● **What you need to do**:
1: The mailing-list post below, on Subversion and decentralized version control, briefly lists Torvalds' arguments in its quoted part. Write out each of those arguments.
2: From the mailing-list post on Subversion and decentralized version control, extract word for word everything from "Re: Subversion, decentralized" down to "love to have.".

-- Given passage start --

[svn.haxx.se] · SVN Dev · SVN Users · SVN Org · TSVN Dev · TSVN Users · Subclipse Dev · Subclipse Users · this month's index

Re: Subversion, decentralized version control, and the future.

From: Garance A Drosihn <drosih_at_rpi.edu>
Date: 2007-07-03 03:54:47 CEST

At 4:56 PM -0700 6/28/07, Karl Fogel wrote:
>I've been wanting to post this for a while, but was waiting
>for the dust from Linus Torvald's GIT talk to settle first

Thanks for starting this thread. I think discussion of some
of these ideas will be helpful to subversion development. I
have moved to subversion for many things, and I'm not eager
to move off of subversion to git or other alternatives, but
there are some features I'd love to have.

Apologies that this is going to be so long-winded, but I'm
trying to build up a case (in my own mind) for exactly what
I would like to see, and why I would like to see it.

>In his talk, Torvalds explained why he thinks decentralized
>version control systems (like GIT and Mercurial) are the way
>of the future, ...

While his presentation was rather grating to listen to, I
think he did cover some interesting points.

>Since I'd like to use some of his arguments as a jumping-off
>point for thoughts on Subversion's future, here they are in
>brief:
>
> * Optimizing merging is as important as optimizing
> branching (if not more so).
>
> * Speed matters: ....
>
> * Having all history locally (...) is useful.
>
> * Reducing the thickness of the "commit access" wall is
> good for development. Torvalds didn't make this argument
> terribly well, so I'll try to restate what I think was
> his point:

> The important question is, who can put changes into the
> repository that the project is publishing releases from?

I think you're approaching this from a different direction than
Linus does, and I think *most* projects don't work in the same
way that Linus likes to work. Git is obviously successful for
how Linus does work, and I think the key reason is that Linus
works in a "pull" model of updating, while most of us work in
a "push" model.

Linus has his repository, and he has no intention of giving the
world access to it. However, he's quite willing to pull specific
updates from other people. Strictly speaking, *Linus* is the
only one who can put changes into the repository "the project"
is publishing releases from. This works, because what he does
is let everyone else create *their* repositories, and thus they
have access to their repository -- not his. And then he pulls
changes from their repo into his repo. He pulls what he wants,
and when he feels like pulling it.

In a project like FreeBSD, there is a central repository, and a
few hundred developers have push access into it. Oh, there's
code-review, and you can get bashed around the head if enough
developers are not happy with some commit that you pushed into
the central repo, but each developer is pushing his own updates
into the common repository.

I cannot see Linus giving 400+ people access to his personal
repository, and I cannot see FreeBSD switching to have a "pull"
model for bringing updates into the "official" project repository.

>When I talked to Brian Fitzpatrick about this, he listed three
>things as top priorities:
>
> - Faster. Subversion does need to be faster for many ops.

-- Given passage end --
-- Data start --

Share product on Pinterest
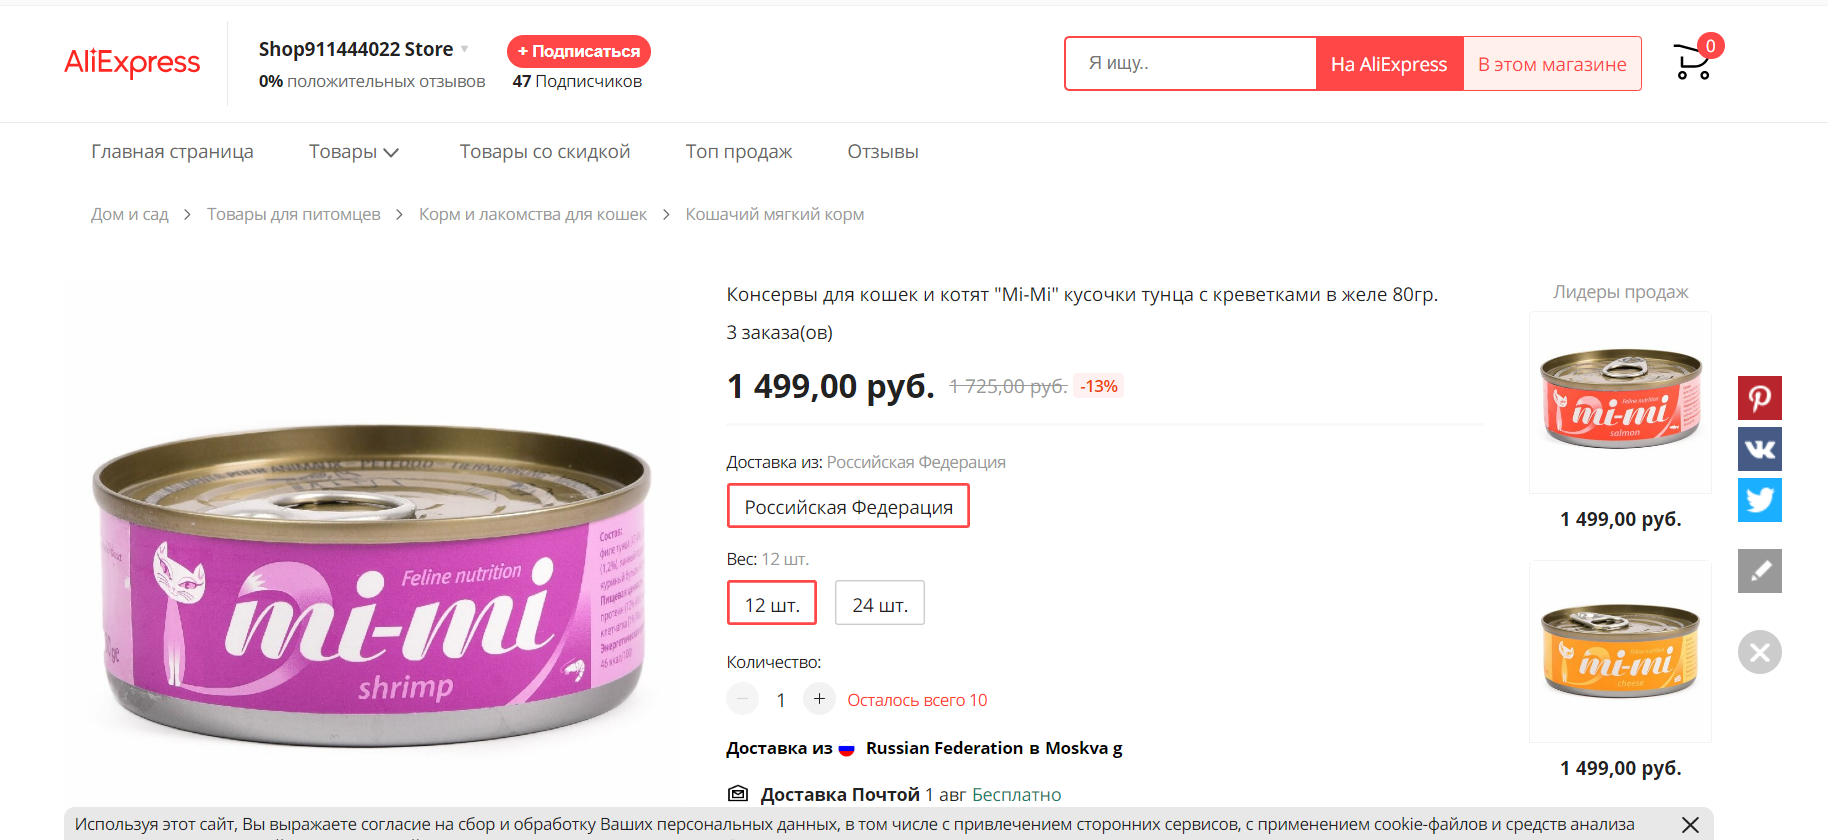1828x840 pixels. (1760, 398)
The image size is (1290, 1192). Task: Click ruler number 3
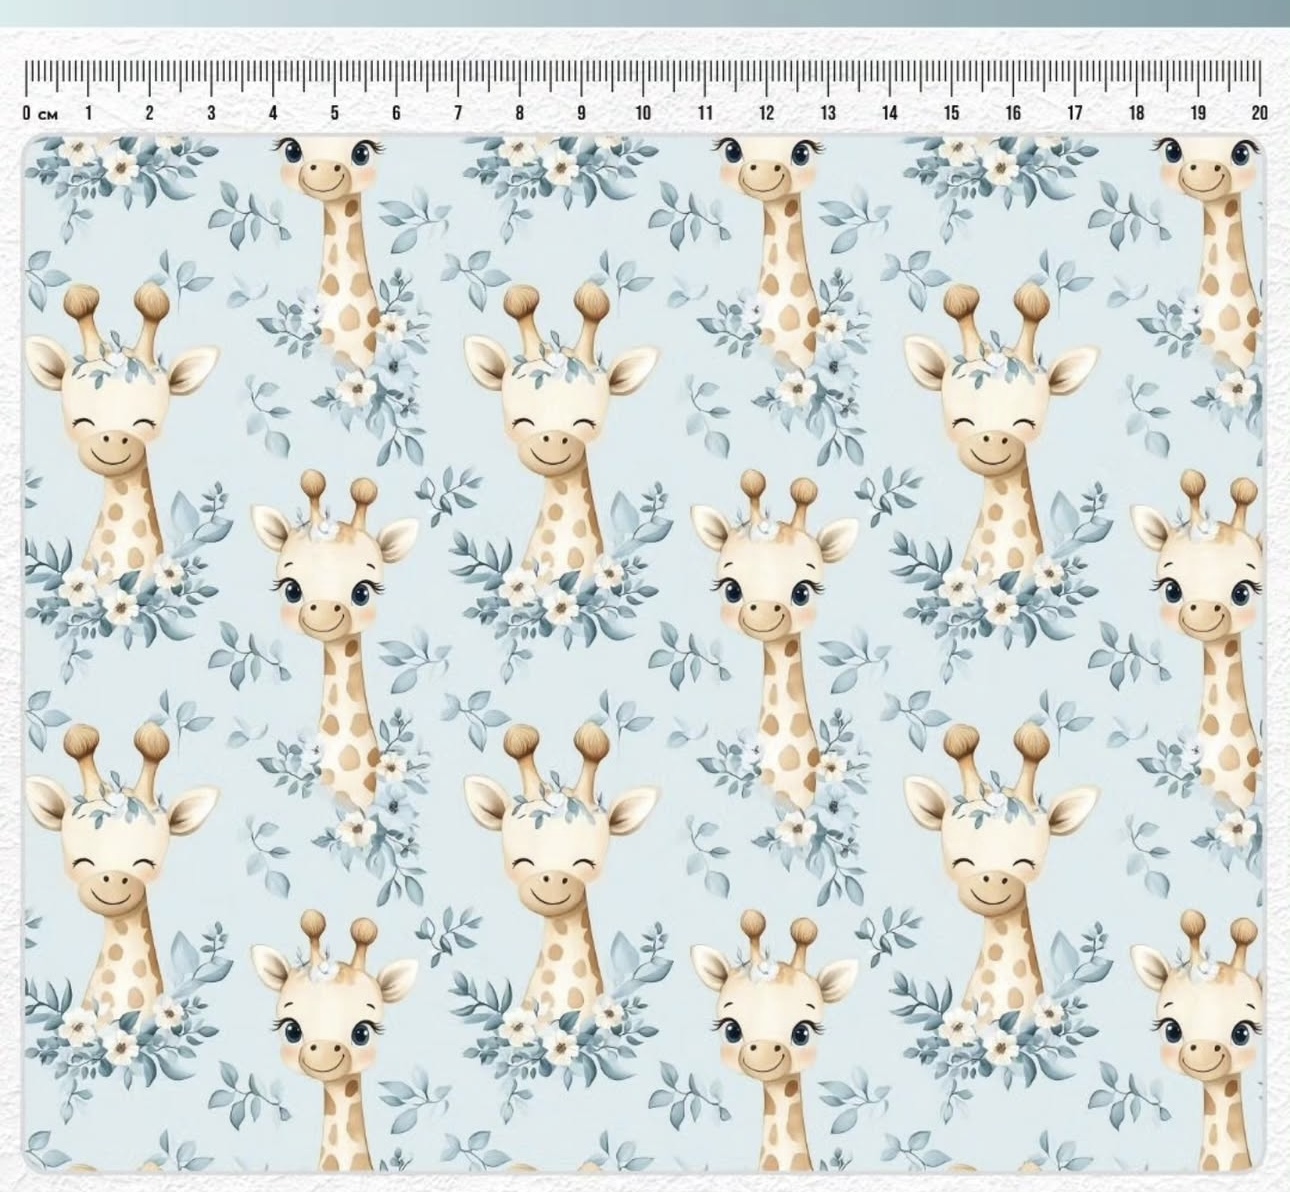click(x=211, y=113)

-- Data end --

● **Results by task**:
1:
- Optimizing merging is as important as optimizing branching (if not more so).
- Speed matters.
- Having all history locally is useful.
- Reducing the thickness of the "commit access" wall is good for development.

2:
Re: Subversion, decentralized version control, and the future.

From: Garance A Drosihn <drosih_at_rpi.edu>
Date: 2007-07-03 03:54:47 CEST

At 4:56 PM -0700 6/28/07, Karl Fogel wrote:
>I've been wanting to post this for a while, but was waiting
>for the dust from Linus Torvald's GIT talk to settle first

Thanks for starting this thread. I think discussion of some
of these ideas will be helpful to subversion development. I
have moved to subversion for many things, and I'm not eager
to move off of subversion to git or other alternatives, but
there are some features I'd love to have.